**Record set:**
══════════════════════════════

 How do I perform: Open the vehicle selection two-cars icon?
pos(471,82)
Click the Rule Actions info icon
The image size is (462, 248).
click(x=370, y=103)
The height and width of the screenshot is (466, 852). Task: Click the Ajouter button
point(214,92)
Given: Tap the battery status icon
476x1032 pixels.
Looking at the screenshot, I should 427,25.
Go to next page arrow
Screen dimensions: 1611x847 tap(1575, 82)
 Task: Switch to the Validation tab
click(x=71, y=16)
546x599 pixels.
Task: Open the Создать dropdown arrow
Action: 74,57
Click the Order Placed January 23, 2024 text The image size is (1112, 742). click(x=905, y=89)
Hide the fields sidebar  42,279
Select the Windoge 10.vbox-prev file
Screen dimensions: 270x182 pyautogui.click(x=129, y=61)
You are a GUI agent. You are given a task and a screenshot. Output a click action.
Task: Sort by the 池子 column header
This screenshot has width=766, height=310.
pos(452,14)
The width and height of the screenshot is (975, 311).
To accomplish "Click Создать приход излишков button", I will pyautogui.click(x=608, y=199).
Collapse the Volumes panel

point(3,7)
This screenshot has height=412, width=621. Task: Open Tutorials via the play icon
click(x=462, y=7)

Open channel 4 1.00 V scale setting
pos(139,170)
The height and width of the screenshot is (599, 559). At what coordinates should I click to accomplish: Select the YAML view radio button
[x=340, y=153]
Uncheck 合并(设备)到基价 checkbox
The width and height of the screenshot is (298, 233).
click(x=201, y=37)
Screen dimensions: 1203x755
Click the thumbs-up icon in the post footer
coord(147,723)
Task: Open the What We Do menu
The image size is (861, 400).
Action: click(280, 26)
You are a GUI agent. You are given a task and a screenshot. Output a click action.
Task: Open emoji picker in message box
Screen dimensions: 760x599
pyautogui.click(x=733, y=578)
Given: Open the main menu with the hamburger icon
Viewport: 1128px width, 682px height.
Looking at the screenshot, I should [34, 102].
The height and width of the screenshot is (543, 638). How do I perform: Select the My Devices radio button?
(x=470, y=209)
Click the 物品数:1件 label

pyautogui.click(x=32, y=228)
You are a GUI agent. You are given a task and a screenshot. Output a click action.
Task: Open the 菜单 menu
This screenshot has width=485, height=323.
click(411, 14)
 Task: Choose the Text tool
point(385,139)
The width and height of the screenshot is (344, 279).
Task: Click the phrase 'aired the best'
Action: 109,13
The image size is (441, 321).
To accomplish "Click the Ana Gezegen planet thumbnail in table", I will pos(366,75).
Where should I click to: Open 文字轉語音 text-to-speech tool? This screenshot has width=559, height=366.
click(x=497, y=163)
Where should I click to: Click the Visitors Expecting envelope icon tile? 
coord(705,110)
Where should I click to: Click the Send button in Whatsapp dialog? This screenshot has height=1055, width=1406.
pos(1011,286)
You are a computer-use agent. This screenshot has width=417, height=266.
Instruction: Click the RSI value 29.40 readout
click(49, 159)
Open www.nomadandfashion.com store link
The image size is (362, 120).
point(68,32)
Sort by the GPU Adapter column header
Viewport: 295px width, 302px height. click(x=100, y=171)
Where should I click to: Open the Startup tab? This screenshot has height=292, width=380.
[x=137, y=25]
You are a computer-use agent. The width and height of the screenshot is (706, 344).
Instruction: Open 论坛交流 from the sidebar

══════════════════════════════

**Task instructions:** Render every line of the entries above as a Markdown table with two columns, Row and Entry line, numbering the rows in order and leaving out blank lines.

**Task output:**
| Row | Entry line |
|---|---|
| 1 |  How do I perform: Open the vehicle selection two-cars icon? |
| 2 | pos(471,82) |
| 3 | Click the Rule Actions info icon |
| 4 | The image size is (462, 248). |
| 5 | click(x=370, y=103) |
| 6 | The height and width of the screenshot is (466, 852). Task: Click the Ajouter button |
| 7 | point(214,92) |
| 8 | Given: Tap the battery status icon |
| 9 | 476x1032 pixels. |
| 10 | Looking at the screenshot, I should 427,25. |
| 11 | Go to next page arrow |
| 12 | Screen dimensions: 1611x847 tap(1575, 82) |
| 13 |  Task: Switch to the Validation tab |
| 14 | click(x=71, y=16) |
| 15 | 546x599 pixels. |
| 16 | Task: Open the Создать dropdown arrow |
| 17 | Action: 74,57 |
| 18 | Click the Order Placed January 23, 2024 text The image size is (1112, 742). click(x=905, y=89) |
| 19 | Hide the fields sidebar  42,279 |
| 20 | Select the Windoge 10.vbox-prev file |
| 21 | Screen dimensions: 270x182 pyautogui.click(x=129, y=61) |
| 22 | You are a GUI agent. You are given a task and a screenshot. Output a click action. |
| 23 | Task: Sort by the 池子 column header |
| 24 | This screenshot has width=766, height=310. |
| 25 | pos(452,14) |
| 26 | The width and height of the screenshot is (975, 311). |
| 27 | To accomplish "Click Создать приход излишков button", I will pyautogui.click(x=608, y=199). |
| 28 | Collapse the Volumes panel |
| 29 | point(3,7) |
| 30 | This screenshot has height=412, width=621. Task: Open Tutorials via the play icon |
| 31 | click(x=462, y=7) |
| 32 | Open channel 4 1.00 V scale setting |
| 33 | pos(139,170) |
| 34 | The height and width of the screenshot is (599, 559). At what coordinates should I click to accomplish: Select the YAML view radio button |
| 35 | [x=340, y=153] |
| 36 | Uncheck 合并(设备)到基价 checkbox |
| 37 | The width and height of the screenshot is (298, 233). |
| 38 | click(x=201, y=37) |
| 39 | Screen dimensions: 1203x755 |
| 40 | Click the thumbs-up icon in the post footer |
| 41 | coord(147,723) |
| 42 | Task: Open the What We Do menu |
| 43 | The image size is (861, 400). |
| 44 | Action: click(280, 26) |
| 45 | You are a GUI agent. You are given a task and a screenshot. Output a click action. |
| 46 | Task: Open emoji picker in message box |
| 47 | Screen dimensions: 760x599 |
| 48 | pyautogui.click(x=733, y=578) |
| 49 | Given: Open the main menu with the hamburger icon |
| 50 | Viewport: 1128px width, 682px height. |
| 51 | Looking at the screenshot, I should [34, 102]. |
| 52 | The height and width of the screenshot is (543, 638). How do I perform: Select the My Devices radio button? |
| 53 | (x=470, y=209) |
| 54 | Click the 物品数:1件 label |
| 55 | pyautogui.click(x=32, y=228) |
| 56 | You are a GUI agent. You are given a task and a screenshot. Output a click action. |
| 57 | Task: Open the 菜单 menu |
| 58 | This screenshot has width=485, height=323. |
| 59 | click(411, 14) |
| 60 |  Task: Choose the Text tool |
| 61 | point(385,139) |
| 62 | The width and height of the screenshot is (344, 279). |
| 63 | Task: Click the phrase 'aired the best' |
| 64 | Action: 109,13 |
| 65 | The image size is (441, 321). |
| 66 | To accomplish "Click the Ana Gezegen planet thumbnail in table", I will pos(366,75). |
| 67 | Where should I click to: Open 文字轉語音 text-to-speech tool? This screenshot has width=559, height=366. |
| 68 | click(x=497, y=163) |
| 69 | Where should I click to: Click the Visitors Expecting envelope icon tile?  |
| 70 | coord(705,110) |
| 71 | Where should I click to: Click the Send button in Whatsapp dialog? This screenshot has height=1055, width=1406. |
| 72 | pos(1011,286) |
| 73 | You are a computer-use agent. This screenshot has width=417, height=266. |
| 74 | Instruction: Click the RSI value 29.40 readout |
| 75 | click(49, 159) |
| 76 | Open www.nomadandfashion.com store link |
| 77 | The image size is (362, 120). |
| 78 | point(68,32) |
| 79 | Sort by the GPU Adapter column header |
| 80 | Viewport: 295px width, 302px height. click(x=100, y=171) |
| 81 | Where should I click to: Open the Startup tab? This screenshot has height=292, width=380. |
| 82 | [x=137, y=25] |
| 83 | You are a computer-use agent. The width and height of the screenshot is (706, 344). |
| 84 | Instruction: Open 论坛交流 from the sidebar |